■ Your instructions
Write out only the tail of the records, beginning at the line containing "Task: Open Derek Thompson's display name" and including the last line, exactly as written.

(Pixel coordinate grounding data)
----------
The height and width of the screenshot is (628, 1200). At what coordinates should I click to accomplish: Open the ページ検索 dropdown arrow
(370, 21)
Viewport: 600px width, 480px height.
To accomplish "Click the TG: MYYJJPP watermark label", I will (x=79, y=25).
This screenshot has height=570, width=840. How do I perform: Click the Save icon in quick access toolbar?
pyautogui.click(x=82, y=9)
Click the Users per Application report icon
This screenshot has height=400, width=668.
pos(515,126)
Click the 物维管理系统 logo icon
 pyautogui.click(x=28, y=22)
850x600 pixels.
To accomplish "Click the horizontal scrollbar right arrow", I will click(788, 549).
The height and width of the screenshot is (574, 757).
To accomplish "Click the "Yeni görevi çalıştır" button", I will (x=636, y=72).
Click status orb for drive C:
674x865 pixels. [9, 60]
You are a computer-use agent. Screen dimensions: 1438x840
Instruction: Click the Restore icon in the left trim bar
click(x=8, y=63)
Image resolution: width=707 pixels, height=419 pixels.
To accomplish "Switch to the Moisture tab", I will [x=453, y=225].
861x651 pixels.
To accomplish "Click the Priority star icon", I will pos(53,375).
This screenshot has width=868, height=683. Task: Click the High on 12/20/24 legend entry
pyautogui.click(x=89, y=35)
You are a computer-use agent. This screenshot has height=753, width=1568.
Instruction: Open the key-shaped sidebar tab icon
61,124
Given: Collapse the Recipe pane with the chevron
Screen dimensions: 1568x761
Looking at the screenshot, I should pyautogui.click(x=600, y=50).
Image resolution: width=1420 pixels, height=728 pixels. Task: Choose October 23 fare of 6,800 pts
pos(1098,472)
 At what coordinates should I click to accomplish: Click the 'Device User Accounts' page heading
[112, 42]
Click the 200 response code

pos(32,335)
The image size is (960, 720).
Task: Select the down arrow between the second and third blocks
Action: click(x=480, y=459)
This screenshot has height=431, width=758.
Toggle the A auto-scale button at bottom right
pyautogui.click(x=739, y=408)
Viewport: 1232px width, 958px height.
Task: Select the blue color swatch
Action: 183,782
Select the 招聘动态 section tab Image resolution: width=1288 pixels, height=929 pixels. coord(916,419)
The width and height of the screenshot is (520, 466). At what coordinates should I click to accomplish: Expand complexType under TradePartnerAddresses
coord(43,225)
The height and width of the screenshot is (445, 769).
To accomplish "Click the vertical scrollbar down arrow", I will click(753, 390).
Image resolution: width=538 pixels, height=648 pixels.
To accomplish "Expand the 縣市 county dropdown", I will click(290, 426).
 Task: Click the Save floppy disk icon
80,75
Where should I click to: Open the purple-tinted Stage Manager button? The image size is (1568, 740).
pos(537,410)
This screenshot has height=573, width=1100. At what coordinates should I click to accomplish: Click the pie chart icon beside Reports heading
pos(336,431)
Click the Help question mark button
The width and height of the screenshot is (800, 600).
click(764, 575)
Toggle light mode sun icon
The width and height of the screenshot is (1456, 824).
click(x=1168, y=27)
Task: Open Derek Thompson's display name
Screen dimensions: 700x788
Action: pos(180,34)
----------
■ Exercise response
Task: Open Derek Thompson's display name
Screen dimensions: 700x788
Action: pos(180,34)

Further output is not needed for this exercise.